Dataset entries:

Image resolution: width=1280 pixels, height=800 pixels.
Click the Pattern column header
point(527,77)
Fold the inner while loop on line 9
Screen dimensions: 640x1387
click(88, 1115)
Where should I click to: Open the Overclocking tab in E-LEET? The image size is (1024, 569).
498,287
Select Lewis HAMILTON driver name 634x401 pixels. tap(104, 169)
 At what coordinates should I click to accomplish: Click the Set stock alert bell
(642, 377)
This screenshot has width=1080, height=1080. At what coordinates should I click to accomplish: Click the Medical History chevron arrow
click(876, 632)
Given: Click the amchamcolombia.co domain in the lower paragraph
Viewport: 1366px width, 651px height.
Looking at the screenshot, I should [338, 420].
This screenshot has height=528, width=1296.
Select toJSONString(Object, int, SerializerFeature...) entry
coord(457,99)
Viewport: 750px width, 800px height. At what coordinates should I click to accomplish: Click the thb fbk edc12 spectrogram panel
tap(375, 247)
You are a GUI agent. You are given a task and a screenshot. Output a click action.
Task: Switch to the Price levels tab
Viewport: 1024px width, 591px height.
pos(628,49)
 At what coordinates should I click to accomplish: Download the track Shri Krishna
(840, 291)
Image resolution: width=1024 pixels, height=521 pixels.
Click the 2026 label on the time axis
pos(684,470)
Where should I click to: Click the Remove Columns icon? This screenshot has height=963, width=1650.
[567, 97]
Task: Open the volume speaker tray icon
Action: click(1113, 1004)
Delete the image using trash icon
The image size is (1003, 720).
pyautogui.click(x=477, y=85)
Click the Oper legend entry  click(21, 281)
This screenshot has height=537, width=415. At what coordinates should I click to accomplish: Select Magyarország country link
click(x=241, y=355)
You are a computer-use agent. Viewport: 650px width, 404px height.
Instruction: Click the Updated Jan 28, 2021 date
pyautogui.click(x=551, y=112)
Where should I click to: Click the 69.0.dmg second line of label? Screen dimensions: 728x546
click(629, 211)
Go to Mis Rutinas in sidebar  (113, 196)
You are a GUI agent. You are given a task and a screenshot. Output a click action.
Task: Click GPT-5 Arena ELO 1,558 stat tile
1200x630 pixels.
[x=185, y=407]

— TASK BRIEF —
All the records, as written, must be given again.

— WRITTEN ANSWER —
Image resolution: width=1280 pixels, height=800 pixels.
Click the Pattern column header
point(527,77)
Fold the inner while loop on line 9
Screen dimensions: 640x1387
click(88, 1115)
Where should I click to: Open the Overclocking tab in E-LEET? The image size is (1024, 569).
498,287
Select Lewis HAMILTON driver name 634x401 pixels. tap(104, 169)
 At what coordinates should I click to accomplish: Click the Set stock alert bell
(642, 377)
This screenshot has width=1080, height=1080. At what coordinates should I click to accomplish: Click the Medical History chevron arrow
click(876, 632)
Given: Click the amchamcolombia.co domain in the lower paragraph
Viewport: 1366px width, 651px height.
Looking at the screenshot, I should [338, 420].
This screenshot has height=528, width=1296.
Select toJSONString(Object, int, SerializerFeature...) entry
coord(457,99)
Viewport: 750px width, 800px height. At what coordinates should I click to accomplish: Click the thb fbk edc12 spectrogram panel
tap(375, 247)
You are a GUI agent. You are given a task and a screenshot. Output a click action.
Task: Switch to the Price levels tab
Viewport: 1024px width, 591px height.
pos(628,49)
 At what coordinates should I click to accomplish: Download the track Shri Krishna
(840, 291)
Image resolution: width=1024 pixels, height=521 pixels.
Click the 2026 label on the time axis
pos(684,470)
Where should I click to: Click the Remove Columns icon? This screenshot has height=963, width=1650.
[567, 97]
Task: Open the volume speaker tray icon
Action: click(1113, 1004)
Delete the image using trash icon
The image size is (1003, 720).
pyautogui.click(x=477, y=85)
Click the Oper legend entry  click(21, 281)
This screenshot has height=537, width=415. At what coordinates should I click to accomplish: Select Magyarország country link
click(x=241, y=355)
You are a computer-use agent. Viewport: 650px width, 404px height.
Instruction: Click the Updated Jan 28, 2021 date
pyautogui.click(x=551, y=112)
Where should I click to: Click the 69.0.dmg second line of label? Screen dimensions: 728x546
click(629, 211)
Go to Mis Rutinas in sidebar  (113, 196)
You are a GUI agent. You are given a task and a screenshot. Output a click action.
Task: Click GPT-5 Arena ELO 1,558 stat tile
1200x630 pixels.
[x=185, y=407]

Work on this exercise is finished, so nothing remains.